Sunday, February 13, 2022

Anniversary Of America's Worst Cold Wave - Way Back In 1899

A snowball fight on the steps of the Florida
Statehouse Tallahassee, February 13, 1899
during the worst cold spell in American 
history. 
 If you think it's cold today - and it is - be glad you weren't around in 1899.  

The second week in February that year brought the worst cold wave in American history.  This was the winter that brought actual temperatures  - not wind chills - ranging from 61 below in Montana to 2 below in Tallahassee, Florida. Yes, Florida. 

This is the only known time that temperatures fell below zero in Florida.

Come to think of it, though, it is about as cold in Vermont today as it was during that cold spell in 1899.  

That's because the bulk of the 1899 blast  hit to our west and south, running from the Pacific Northwest, into the Rocky Mountains, then the Plains, through the Midwest and down to the Gulf Coast and Southeast. 

Northern New England got a break in that one. 

The coldest air in the 1899  outbreak came through Vermont on February 10-12 and it really wasn't that bad. Low temperatures those three days in Burlington were minus 6, minus 10 and minus 8.

Incredibly on February 13, Burlington, Vermont was a full 13 degrees warmer than Tallahassee.  The low temperature that day in Burlington was for us, close to average for the season, at  11 degrees above zero. 

Other cold readings outside of Vermont on February 13, 1899 seem impossible by today's standards. It was 28 below in Springfield, Missouri; 6 above in Galveston, Texas; minus 4 in Shreveport, Louisiana and 7 above in New Orleans. 

For comparison, the worst cold wave in the South in recent years, which  happened last February, seems tame by comparison. Last February, the coldest it got in Galveston was 20 degrees. New Orleans last February bottomed out at 25 degrees and Shreveport was 1 above zero.

The cold wave incredibly created ice in the entire Mississippi River. Ice floes floated past New Orleans and emptied out into the Gulf of Mexico. 

The Weather Bureau, the predecessor to the current-day National Weather Service, actually did an amazing job forecasting this cold wave, especially given the limited knowledge and technology of the time. 

Places in the path of the cold wave were given a one or two day advance warning of the frigid air, allowing people to protect themselves and property from the cold.  About 100 people died in the cold wave, which is a very low death toll given the magnitude of the event.

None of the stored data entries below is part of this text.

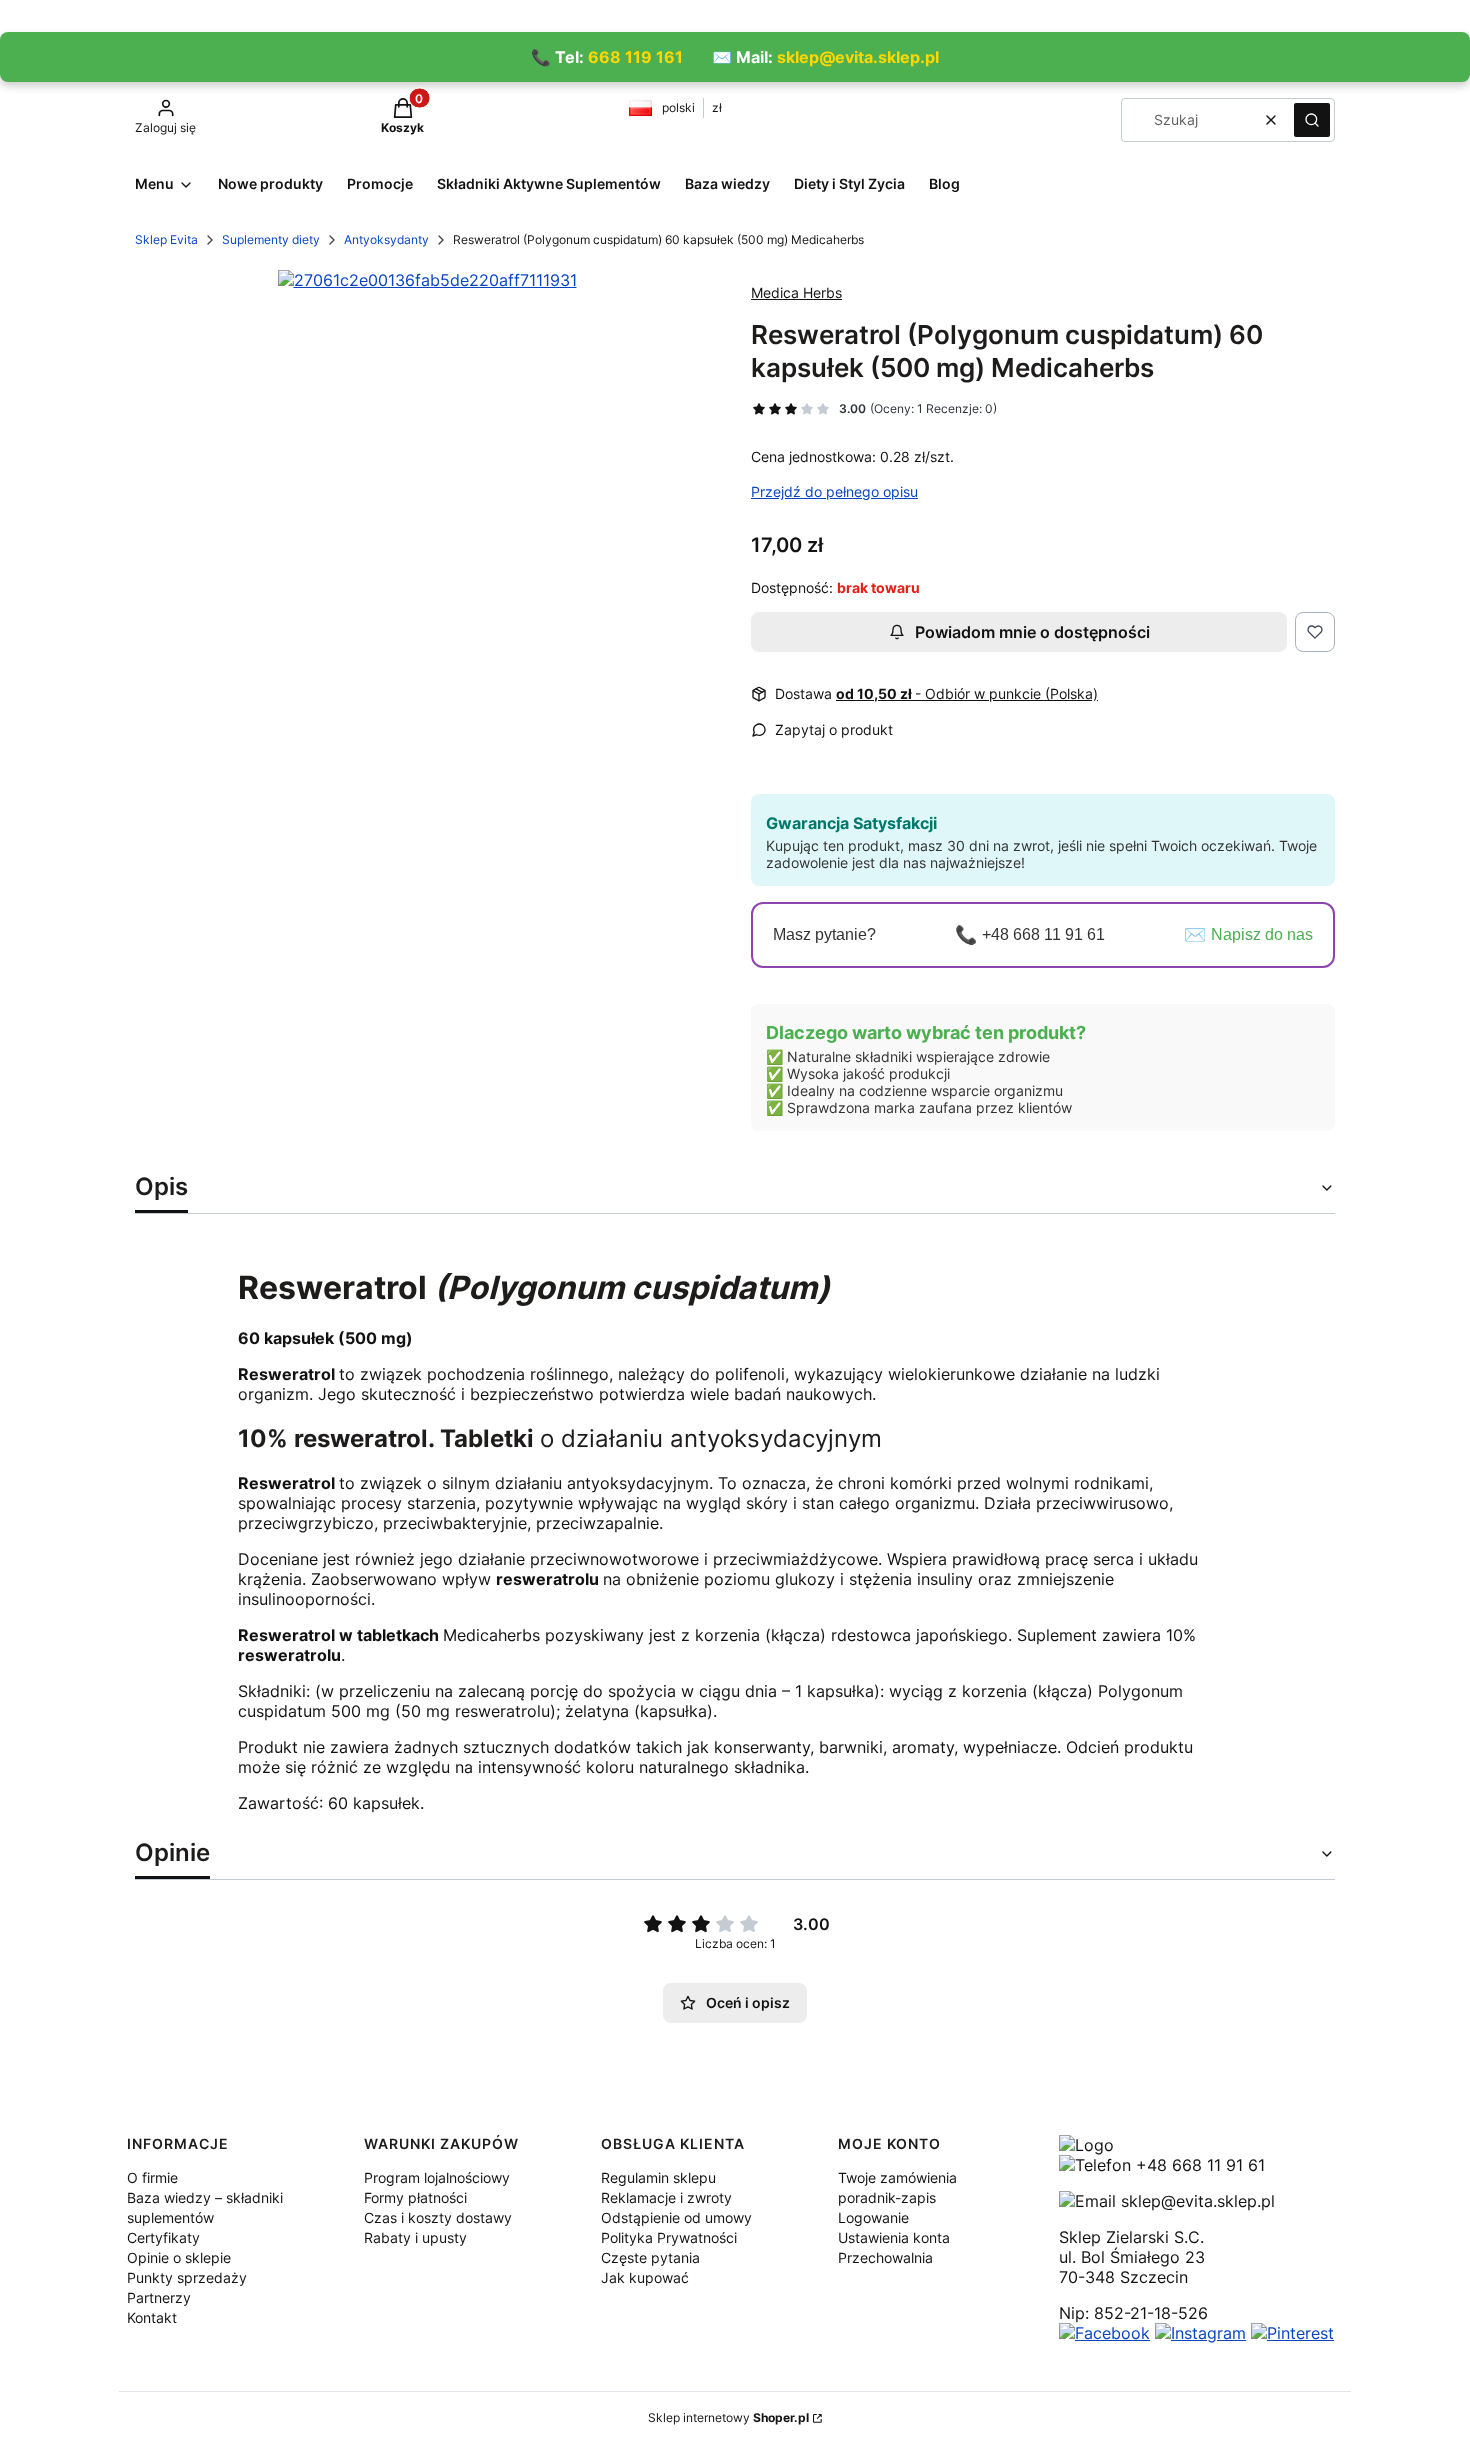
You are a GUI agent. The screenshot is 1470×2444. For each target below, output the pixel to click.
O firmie (152, 2177)
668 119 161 (635, 57)
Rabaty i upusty (415, 2237)
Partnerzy (159, 2297)
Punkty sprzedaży (187, 2277)
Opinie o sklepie (179, 2257)
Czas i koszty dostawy (438, 2217)
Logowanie (873, 2217)
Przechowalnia (885, 2257)
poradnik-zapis (887, 2197)
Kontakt (152, 2317)
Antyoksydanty (386, 239)
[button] (1312, 120)
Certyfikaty (163, 2237)
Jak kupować (645, 2277)
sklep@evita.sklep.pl (858, 57)
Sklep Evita (166, 239)
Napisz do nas (1262, 934)
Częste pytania (650, 2257)
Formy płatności (415, 2197)
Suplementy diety (271, 239)
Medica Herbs (796, 292)
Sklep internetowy (728, 2417)
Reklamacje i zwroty (666, 2197)
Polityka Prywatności (669, 2237)
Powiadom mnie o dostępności (1032, 632)
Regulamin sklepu (658, 2177)
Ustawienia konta (894, 2237)
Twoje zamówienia (897, 2177)
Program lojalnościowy (437, 2177)
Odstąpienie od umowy (676, 2217)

There was nothing anybody could do to protect crops in the far southern United States. The nascent Florida citrus industry took a terrible blow.  The cold was intense enough to not just wreck that year's crop but to kill orange trees in many locations.

Cold waves often spawn snowstorms on the southern and eastern edges of the brutal chill, and 1899 was no exception.  The Arctic blast generated a storm that dusted Fort Myers and Tampa, Florida with snow on February 12.

The storm then roared up the Eastern Seaboard.  Intense cold accompanied blinding snow. The storm dumped 20 inches of snow on Washington DC, and 34 inches on Cape May, New Jersey, a part of that state on the Atlantic Coast that often avoids the worst of the frigid nor'easters that sometime lumber their way up the East Coast.

Once again, the snowstorm wasn't that bad in Vermont, at least in the northwestern part of the state.  Five inches of snow fell on Burlington, Vermont, raising the snow cover on the ground to a foot of snow. As we know, those figures are absolutely no big deal for Vermont. 

A high pressure system from the Arctic with near record high barometric pressures caused this cold wave. If you get such a high pressure system with very high pressure - over 31 inches - you're very likely to experience record cold.

Brutal cold waves are always very possible in the United States during the winter.  As I've already noted, the Midwest and South suffered such an Arctic blast last February. 

However, I'd say that climate change has rendered anything on the level of February, 1899 pretty much impossible.